WORK INSTRUCTIONS
1. Translate this sentence from the prostate cancer text into Spanish: "PMR-116 is well tolerated in vivo in mice and can be given at 300mg/kg weekly."
2. Please list every quantity written with digits in the second paragraph of the prostate cancer text, each with its unit. Leave out digits that are part of names, such as PMR-116 and Ki67.

EXCERPTED TEXT
···

Advanced prostate cancer is characterised by mutations and amplifications of genes involved in regulating protein synthesis. PTEN-loss stimulates activity of the mTOR pathway, while amplification of MYC leads to increased ribosome biogenesis and elevated mRNA translation rate. Our previous work has demonstrated the efficacy of co-targeting ribosome biogenesis, via inhibition of RNA Pol I activity, and 4E-BP1 phosphorylation to suppress prostate cancer growth in vivo in GEMM of PCa and in patient-derived xenografts(1,2).
In a collaboration with Pimera Inc., we investigated the efficacy of their new lead RNA Pol I inhibitor PMR-116 in models of prostate cancer. PMR-116 is well tolerated in vivo in mice and can be given at 300mg/kg weekly. Using the Hi-MYC mouse model of PCa we show that dosing 6-month-old mice once weekly for 4 weeks can decrease the incidence of invasive lesions by up to 85% compared to vehicle control while reverting glands to patterns of low grade intraepithelial neoplasia. PMR-116 rapidly inhibits proliferation in the Hi-MYC model with a 50% decrease in Ki67 observed 12 hours after oral administration. Conversely, PMR-116 showed minimal anti-tumour efficacy in the PTEN-null model of PCa suggesting that elevated MYC signalling may be required for optimal response.

···

LISTED ENTRIES
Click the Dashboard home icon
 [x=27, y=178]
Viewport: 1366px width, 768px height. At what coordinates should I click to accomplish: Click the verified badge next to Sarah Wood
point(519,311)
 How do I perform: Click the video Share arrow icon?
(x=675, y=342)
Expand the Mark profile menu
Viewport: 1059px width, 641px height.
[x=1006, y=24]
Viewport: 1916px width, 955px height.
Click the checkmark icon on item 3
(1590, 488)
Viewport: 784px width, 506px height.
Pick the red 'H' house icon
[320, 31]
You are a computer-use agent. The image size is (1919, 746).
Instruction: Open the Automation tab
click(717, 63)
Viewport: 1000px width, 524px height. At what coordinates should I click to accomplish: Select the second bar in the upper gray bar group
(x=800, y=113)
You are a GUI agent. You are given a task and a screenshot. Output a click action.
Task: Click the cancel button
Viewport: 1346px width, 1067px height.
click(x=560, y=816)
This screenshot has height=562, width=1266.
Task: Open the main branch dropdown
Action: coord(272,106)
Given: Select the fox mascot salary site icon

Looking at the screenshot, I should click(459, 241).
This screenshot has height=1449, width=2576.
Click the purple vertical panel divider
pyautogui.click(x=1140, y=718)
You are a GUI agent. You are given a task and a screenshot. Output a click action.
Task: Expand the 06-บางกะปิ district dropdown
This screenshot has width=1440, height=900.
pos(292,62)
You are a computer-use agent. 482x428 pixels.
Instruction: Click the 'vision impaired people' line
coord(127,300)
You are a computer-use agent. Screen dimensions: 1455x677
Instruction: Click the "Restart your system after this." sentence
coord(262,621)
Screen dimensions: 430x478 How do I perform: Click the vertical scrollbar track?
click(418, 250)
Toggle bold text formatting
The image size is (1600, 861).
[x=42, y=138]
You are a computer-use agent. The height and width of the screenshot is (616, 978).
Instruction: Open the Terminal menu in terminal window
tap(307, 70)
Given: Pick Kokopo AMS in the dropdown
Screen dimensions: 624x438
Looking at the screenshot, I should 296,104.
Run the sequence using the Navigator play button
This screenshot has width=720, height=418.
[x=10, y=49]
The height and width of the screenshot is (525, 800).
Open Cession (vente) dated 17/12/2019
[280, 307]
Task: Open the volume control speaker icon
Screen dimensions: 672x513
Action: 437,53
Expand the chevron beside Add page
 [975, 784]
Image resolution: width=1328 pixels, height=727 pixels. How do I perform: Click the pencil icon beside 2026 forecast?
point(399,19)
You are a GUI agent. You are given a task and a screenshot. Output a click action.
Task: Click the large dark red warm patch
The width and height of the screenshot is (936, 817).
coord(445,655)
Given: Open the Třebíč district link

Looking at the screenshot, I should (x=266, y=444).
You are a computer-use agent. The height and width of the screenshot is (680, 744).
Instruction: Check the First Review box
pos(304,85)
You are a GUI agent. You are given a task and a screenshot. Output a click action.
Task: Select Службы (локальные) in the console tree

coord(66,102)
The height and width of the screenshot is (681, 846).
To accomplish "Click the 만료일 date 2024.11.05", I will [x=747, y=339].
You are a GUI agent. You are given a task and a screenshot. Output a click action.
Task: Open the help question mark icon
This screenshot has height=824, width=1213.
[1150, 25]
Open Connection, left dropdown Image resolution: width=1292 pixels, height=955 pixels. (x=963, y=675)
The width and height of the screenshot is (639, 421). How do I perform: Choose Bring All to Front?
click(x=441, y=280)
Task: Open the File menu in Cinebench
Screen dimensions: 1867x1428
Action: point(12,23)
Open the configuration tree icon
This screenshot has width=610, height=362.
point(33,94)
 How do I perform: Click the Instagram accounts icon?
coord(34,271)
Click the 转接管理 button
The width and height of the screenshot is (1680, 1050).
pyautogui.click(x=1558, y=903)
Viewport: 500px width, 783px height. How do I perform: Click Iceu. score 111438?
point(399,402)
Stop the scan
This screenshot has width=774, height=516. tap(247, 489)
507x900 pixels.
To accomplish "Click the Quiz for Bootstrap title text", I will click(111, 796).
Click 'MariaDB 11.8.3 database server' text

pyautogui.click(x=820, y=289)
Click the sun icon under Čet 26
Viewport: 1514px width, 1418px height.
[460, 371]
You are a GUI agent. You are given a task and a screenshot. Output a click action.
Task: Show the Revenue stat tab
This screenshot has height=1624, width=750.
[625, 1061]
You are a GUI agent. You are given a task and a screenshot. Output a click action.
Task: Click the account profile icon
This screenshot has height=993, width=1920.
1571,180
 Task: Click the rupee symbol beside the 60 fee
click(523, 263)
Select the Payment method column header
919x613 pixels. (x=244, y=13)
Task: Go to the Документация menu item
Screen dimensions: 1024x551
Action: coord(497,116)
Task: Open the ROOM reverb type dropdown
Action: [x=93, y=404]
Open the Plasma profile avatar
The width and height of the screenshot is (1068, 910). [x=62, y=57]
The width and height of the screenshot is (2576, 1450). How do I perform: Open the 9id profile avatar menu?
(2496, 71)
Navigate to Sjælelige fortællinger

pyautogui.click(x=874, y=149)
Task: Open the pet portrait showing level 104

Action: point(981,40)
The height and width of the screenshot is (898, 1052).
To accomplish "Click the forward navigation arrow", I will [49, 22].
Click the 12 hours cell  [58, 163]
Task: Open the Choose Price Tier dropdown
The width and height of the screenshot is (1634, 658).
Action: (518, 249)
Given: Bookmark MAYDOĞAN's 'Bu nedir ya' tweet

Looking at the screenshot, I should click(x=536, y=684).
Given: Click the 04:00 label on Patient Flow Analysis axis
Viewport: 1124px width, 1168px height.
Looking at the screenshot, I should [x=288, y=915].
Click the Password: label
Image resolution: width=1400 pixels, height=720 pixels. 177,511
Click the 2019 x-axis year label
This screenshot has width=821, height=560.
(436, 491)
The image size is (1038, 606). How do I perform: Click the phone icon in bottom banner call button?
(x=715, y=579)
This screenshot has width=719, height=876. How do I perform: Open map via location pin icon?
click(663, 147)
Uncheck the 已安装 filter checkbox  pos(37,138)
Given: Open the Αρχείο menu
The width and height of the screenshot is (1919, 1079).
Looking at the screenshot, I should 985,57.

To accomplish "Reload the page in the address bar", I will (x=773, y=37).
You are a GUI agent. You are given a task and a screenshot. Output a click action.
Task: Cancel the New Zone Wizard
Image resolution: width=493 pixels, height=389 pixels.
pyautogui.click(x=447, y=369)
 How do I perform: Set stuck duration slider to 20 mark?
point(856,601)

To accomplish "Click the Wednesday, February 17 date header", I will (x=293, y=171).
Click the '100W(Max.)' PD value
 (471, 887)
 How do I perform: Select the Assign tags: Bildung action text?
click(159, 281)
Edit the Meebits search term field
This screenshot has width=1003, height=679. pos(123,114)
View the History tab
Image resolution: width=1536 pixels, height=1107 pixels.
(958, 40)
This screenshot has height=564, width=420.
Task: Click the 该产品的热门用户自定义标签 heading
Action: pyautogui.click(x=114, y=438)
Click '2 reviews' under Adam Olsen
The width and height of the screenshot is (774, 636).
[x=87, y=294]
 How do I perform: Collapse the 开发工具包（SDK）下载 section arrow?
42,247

···

SOLUTIONS FOR EACH TASK
1. PMR-116 se tolera bien in vivo en ratones y puede administrarse a 300mg/kg semanalmente.

2.
- 300mg/kg
- 6-month-old
- 4 weeks
- 85%
- 50%
- 12 hours